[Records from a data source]

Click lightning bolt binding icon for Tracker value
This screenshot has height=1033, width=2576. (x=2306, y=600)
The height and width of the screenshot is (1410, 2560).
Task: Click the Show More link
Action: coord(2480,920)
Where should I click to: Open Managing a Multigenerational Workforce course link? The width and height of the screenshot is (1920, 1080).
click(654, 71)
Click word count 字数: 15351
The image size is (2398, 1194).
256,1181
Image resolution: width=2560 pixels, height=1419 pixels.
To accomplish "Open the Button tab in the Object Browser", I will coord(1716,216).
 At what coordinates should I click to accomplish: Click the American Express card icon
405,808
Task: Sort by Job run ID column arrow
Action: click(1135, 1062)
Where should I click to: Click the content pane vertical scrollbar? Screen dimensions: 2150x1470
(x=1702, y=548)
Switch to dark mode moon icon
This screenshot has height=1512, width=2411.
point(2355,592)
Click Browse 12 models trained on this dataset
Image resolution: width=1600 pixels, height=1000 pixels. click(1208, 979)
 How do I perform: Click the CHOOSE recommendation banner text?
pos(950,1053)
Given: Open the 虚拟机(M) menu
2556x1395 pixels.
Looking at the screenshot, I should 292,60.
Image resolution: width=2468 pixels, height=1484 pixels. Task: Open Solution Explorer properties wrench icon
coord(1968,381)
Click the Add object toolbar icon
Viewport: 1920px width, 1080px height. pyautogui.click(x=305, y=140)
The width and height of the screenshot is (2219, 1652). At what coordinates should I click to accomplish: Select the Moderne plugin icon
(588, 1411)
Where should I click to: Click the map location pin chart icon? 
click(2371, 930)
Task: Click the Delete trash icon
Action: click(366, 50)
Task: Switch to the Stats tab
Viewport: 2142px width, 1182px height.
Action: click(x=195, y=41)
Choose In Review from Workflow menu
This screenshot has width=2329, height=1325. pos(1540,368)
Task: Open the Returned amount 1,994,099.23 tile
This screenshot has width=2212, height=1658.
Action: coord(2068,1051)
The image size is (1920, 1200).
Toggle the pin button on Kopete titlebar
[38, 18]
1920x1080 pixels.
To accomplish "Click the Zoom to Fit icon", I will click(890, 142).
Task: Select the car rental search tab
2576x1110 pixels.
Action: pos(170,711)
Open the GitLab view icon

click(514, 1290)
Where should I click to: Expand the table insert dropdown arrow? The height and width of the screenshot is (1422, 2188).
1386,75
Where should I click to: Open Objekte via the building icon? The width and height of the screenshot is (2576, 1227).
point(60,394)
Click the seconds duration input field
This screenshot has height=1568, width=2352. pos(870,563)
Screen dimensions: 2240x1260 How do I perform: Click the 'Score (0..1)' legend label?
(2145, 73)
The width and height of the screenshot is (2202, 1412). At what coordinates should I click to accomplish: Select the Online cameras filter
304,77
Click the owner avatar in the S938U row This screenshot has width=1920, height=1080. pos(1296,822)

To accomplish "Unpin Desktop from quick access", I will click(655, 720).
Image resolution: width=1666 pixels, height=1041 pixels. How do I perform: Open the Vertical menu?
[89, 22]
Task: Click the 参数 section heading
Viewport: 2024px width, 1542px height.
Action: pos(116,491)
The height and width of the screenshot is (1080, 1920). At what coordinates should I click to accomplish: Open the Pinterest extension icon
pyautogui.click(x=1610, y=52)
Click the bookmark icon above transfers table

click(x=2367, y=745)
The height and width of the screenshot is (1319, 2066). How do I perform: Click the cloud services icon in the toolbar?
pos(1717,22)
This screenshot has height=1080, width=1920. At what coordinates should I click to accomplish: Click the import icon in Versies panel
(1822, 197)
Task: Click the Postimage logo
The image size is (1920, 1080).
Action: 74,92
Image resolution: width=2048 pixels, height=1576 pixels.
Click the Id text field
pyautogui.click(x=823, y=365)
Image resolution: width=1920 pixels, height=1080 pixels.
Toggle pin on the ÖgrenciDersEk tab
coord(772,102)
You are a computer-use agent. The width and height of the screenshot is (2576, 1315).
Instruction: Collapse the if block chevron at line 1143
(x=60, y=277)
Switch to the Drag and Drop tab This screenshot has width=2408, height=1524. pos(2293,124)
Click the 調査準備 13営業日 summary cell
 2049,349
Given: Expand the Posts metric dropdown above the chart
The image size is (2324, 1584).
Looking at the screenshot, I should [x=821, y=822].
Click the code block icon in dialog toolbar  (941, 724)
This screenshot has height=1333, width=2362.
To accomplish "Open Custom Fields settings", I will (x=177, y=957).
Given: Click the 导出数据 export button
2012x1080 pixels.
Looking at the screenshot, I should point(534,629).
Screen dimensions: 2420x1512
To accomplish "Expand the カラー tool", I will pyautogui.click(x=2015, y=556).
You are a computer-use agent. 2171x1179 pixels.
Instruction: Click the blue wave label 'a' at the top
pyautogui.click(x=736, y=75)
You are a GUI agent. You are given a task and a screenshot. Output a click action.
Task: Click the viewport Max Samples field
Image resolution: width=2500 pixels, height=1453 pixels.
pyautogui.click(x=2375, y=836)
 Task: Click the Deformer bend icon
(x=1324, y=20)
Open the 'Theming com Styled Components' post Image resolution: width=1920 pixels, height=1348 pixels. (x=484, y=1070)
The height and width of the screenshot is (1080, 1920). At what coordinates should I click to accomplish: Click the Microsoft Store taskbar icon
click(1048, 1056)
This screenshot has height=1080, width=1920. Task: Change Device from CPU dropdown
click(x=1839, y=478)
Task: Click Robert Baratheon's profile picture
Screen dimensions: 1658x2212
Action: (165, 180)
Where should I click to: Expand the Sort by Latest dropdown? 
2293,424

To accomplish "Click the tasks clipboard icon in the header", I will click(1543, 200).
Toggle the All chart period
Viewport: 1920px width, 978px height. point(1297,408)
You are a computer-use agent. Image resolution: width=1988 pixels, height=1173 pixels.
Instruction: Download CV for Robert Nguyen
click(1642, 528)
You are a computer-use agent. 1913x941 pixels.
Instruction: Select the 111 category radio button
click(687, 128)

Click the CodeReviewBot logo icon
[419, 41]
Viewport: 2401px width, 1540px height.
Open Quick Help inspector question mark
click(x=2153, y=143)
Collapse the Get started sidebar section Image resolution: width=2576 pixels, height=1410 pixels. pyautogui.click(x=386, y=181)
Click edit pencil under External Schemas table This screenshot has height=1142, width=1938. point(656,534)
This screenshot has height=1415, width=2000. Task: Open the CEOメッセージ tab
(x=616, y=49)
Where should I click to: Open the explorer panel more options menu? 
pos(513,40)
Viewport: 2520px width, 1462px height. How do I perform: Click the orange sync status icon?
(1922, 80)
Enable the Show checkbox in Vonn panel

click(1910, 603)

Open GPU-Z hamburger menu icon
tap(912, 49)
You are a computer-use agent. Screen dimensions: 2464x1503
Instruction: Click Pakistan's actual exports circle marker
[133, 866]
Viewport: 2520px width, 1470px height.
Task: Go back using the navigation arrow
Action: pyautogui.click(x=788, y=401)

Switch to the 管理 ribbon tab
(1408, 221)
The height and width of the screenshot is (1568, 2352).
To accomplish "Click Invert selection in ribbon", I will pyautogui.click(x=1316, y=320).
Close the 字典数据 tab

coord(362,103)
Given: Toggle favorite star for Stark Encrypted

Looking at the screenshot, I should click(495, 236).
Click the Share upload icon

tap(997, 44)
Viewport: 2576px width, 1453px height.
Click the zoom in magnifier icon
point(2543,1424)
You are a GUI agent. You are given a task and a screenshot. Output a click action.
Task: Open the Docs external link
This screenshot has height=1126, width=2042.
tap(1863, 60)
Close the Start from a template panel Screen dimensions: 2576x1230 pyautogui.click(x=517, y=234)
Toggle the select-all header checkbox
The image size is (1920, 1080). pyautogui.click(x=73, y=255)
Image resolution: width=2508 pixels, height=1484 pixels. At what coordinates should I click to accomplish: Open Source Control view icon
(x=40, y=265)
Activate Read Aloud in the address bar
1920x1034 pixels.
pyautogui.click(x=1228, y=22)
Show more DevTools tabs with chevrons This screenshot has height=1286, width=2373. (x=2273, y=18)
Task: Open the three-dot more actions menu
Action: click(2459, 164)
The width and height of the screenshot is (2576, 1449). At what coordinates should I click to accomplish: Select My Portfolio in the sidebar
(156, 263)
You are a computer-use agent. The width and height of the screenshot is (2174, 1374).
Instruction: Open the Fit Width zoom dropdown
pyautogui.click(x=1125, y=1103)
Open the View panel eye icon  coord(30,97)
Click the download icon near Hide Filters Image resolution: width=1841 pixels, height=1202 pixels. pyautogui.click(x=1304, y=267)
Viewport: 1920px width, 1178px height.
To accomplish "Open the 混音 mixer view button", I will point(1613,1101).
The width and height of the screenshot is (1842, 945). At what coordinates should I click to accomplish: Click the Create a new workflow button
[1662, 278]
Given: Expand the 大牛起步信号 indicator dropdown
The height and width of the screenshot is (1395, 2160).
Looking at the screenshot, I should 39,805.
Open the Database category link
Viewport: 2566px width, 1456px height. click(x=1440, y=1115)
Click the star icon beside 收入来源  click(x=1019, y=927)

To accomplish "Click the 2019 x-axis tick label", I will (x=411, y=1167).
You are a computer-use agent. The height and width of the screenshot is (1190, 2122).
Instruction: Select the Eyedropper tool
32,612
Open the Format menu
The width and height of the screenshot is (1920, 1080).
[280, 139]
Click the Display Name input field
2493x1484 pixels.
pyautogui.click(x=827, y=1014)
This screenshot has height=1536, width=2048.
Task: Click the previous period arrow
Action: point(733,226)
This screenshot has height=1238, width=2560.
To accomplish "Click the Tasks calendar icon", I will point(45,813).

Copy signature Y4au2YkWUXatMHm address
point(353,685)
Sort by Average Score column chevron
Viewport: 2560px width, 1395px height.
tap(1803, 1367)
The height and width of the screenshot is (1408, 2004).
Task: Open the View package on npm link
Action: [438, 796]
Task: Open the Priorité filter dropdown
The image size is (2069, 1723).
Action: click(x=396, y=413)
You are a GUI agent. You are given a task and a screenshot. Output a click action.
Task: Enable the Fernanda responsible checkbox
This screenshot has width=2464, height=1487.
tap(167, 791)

**Activity**
All the lines that hold the word "section" must appear in the answer, copied from the records.

**Problem solution**
Task: Click the 参数 section heading
Collapse the Get started sidebar section Image resolution: width=2576 pixels, height=1410 pixels. pyautogui.click(x=386, y=181)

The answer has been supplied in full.